But given the blatancy of the behavior in that situation, including displaying it so freely in front of a female probational officer, it's only natural that it would elicit people's concern about whether it was an isolated example of bad judgment by several officers or indicative of a larger problem inside the department. And there's plenty of elements involving the Forman case which show definitive problems with supervision and lack of leadership involving the situation including tracking this officer appropriately given his prior history of sexual contacts with vulnerable pools of women while onduty. After all, the Forman of 2008 came with a huge warning label attached.

How does an officer who has a prior sexual contact (and there's some difference of opinion between different agencies on whether it was "consensual" or not) that's not only on his record but is on his record because it wound up on his department-issued audio recorder wind up deleting dozens of recordings only several years later? Did the department take any steps under any form of an Early Warning System to track Forman, including his behavior involving his audio recorder? Did the department set up any system in its audio recording database mainframe to flag any recordings downloaded by officers where the numerical sequencing was interrupted? What actions were taken at the supervisory level, at the management level and at Leach's level involving the monitoring of an officer who really should have been fired by the city for his prior misconduct? Because the Forman incidents which were prosecuted that happened several years after the earlier ones impacted city residents by potentially damaging public trust and made it more difficult for police officers because of Forman's own actions in a position of public trust. Even if they were truly isolated incidents.

Then there was the lawsuit filed by another former female probational officer, Kelsy Metzler against the city alleging that the police department fired her in retaliation after she filed a sexual harassment complaint against a fellow classmate at the Ben Clark Training Academy. Incidentally, Mason is listed in a defendant in that lawsuit, whether it was due to him seeing a sergeant working in the department's training division at the time or because he had been an instructor at the academy's not clear. There's nothing in the lawsuit or grievance filed by Metzler that indicated what protection she had as a probational officer when instead of being given a field training assignment, she was led into a office with personnel from the Internal Affairs Division and told she was being terminated without cause.

As for Blevins, he served several years inside the police department's Internal Affairs Division including during a period in the summer of 2007 when a person who was connected with the police department had allegedly been discharged by the department within three days after attempting to file a racial harassment complaint with her supervisor. Allegedly, she had met with Blevins to file a complaint associated with racial issues with his division and he had expressed interest in doing so which was the responsible action to take in that situation. But that should have at least made him aware that such problems do actually or at least potentially exist within his agency to some degree.

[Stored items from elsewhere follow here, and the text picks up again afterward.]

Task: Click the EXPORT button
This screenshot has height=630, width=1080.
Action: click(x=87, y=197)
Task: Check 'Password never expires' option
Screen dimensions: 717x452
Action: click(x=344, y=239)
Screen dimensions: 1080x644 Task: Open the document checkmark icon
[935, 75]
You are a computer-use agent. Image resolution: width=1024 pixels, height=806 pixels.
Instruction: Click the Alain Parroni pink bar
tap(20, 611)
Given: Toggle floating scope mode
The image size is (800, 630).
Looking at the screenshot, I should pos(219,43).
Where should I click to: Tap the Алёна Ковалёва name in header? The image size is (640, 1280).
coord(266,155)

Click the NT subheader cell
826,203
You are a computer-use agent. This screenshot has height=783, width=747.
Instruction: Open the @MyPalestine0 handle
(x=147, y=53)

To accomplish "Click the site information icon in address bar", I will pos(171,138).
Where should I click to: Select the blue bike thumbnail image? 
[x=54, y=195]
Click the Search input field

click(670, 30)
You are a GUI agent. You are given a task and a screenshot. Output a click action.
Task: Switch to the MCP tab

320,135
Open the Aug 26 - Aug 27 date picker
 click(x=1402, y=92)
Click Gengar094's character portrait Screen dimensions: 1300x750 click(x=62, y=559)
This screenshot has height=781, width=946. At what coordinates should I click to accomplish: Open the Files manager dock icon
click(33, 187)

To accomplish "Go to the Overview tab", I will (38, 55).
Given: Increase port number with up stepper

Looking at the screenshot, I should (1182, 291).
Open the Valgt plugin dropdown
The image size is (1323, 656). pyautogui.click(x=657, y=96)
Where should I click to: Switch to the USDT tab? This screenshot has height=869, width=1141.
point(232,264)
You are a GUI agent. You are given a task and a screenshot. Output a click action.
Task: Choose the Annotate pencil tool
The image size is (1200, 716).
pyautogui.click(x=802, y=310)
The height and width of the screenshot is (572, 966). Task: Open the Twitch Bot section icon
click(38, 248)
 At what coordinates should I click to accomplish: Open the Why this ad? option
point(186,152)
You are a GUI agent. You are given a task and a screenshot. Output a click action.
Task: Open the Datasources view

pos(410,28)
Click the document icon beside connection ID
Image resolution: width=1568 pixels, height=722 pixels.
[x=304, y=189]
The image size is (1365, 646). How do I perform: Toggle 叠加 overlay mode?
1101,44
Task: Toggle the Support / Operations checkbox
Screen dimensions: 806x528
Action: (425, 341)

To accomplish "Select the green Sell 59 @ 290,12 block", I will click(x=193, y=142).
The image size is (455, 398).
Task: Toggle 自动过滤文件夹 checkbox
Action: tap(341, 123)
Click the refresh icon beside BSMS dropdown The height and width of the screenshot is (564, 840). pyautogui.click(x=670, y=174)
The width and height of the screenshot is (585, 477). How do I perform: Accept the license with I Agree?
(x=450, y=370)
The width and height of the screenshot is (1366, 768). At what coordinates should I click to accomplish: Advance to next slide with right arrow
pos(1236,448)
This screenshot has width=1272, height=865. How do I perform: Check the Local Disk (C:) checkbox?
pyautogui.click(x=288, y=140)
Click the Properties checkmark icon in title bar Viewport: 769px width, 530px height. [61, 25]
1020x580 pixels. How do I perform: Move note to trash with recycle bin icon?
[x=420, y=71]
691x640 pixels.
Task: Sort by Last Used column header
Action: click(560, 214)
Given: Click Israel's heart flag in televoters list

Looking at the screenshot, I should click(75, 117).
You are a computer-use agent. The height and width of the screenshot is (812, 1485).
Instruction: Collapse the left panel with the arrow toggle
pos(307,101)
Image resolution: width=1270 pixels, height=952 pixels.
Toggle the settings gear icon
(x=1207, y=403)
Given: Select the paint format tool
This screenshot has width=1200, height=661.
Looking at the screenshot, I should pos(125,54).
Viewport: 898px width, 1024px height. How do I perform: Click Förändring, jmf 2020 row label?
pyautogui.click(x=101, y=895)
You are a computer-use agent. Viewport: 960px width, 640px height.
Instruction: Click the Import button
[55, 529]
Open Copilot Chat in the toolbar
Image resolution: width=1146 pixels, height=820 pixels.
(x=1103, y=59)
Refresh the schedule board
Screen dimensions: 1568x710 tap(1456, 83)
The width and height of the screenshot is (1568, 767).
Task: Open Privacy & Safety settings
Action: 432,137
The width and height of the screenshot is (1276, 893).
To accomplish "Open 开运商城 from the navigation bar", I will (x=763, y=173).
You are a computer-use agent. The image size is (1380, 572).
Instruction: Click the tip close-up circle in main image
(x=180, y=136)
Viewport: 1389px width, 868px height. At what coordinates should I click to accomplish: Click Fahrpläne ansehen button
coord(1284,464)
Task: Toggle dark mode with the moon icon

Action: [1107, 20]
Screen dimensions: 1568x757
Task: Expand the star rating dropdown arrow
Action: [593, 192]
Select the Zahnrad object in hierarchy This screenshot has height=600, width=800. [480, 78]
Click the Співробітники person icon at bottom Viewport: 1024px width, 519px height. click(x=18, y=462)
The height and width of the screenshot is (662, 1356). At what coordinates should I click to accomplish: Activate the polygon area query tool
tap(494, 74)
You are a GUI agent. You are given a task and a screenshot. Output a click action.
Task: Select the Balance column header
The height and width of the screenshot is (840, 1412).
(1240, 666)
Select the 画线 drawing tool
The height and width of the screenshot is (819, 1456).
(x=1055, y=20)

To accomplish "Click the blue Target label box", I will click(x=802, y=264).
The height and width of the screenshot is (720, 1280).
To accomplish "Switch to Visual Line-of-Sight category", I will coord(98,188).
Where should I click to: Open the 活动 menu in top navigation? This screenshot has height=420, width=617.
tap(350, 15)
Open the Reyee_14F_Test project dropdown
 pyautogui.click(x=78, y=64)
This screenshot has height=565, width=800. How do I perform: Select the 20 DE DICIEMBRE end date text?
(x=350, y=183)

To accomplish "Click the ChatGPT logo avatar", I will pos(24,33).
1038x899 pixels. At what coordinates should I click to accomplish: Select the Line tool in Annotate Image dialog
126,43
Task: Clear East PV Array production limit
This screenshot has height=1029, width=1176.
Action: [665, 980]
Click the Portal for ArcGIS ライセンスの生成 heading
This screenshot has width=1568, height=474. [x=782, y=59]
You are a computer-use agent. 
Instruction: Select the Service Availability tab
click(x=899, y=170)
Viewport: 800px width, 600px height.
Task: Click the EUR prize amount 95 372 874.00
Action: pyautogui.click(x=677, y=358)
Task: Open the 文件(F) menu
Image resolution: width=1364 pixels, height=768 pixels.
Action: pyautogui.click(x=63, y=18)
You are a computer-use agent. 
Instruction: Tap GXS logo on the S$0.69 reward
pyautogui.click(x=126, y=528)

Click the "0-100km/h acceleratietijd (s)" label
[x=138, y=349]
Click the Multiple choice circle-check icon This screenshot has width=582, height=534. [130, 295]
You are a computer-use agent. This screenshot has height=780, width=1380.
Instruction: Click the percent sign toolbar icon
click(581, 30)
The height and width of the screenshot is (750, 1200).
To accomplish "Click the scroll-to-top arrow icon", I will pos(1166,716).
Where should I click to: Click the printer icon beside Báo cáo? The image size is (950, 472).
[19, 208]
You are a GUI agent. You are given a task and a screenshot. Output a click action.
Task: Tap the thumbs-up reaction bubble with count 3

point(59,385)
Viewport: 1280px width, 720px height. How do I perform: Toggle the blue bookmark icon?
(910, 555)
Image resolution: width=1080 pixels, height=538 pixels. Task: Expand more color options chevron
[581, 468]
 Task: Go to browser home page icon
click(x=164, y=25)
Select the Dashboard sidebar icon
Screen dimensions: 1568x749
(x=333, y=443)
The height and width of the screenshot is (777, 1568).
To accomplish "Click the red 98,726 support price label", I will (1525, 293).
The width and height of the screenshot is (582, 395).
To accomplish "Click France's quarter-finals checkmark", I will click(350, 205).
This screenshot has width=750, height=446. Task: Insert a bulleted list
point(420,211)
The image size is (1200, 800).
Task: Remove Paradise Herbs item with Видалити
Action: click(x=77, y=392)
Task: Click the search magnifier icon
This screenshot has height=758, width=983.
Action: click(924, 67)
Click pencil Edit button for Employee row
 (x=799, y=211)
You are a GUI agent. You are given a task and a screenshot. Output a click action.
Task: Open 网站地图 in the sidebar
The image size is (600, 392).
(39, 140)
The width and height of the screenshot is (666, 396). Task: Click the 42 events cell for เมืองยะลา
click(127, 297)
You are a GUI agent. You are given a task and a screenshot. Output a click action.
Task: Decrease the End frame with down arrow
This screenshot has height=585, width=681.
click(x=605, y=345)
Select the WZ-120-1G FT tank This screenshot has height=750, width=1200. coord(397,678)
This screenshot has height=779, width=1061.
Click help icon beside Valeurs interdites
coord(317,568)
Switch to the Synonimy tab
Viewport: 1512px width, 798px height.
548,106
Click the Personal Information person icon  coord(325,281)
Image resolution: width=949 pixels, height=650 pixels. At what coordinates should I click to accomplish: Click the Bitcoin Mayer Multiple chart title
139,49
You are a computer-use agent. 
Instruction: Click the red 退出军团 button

Leach should have been more clear with his comments rather than generalizing them in the media but it would be useful perhaps if both union leaders would publicly discuss their proposed platform for how they would address any alleged inhouse racism and/or sexism within their ranks if it presented itself and provide a means for open communication with all of their membership including those underrepresented on their boards to discuss issues pertaining to harassment and retaliation based on race, gender, sexual orientation, political activism as labor leaders, speaking out against wrongdoing and related issues. Then when that's done, perhaps jointly or separately they could provide a strategic plan for addressing these and other issues and problems that might exist and for providing remedy and positive change within the agency. This action plan would be the most effective means of countering Leach's allegations in the long run through collective action at tackling challenging issues within their ranks and it would probably empower them as well. To prove to the former police chief and to anyone else that you take these issues seriously.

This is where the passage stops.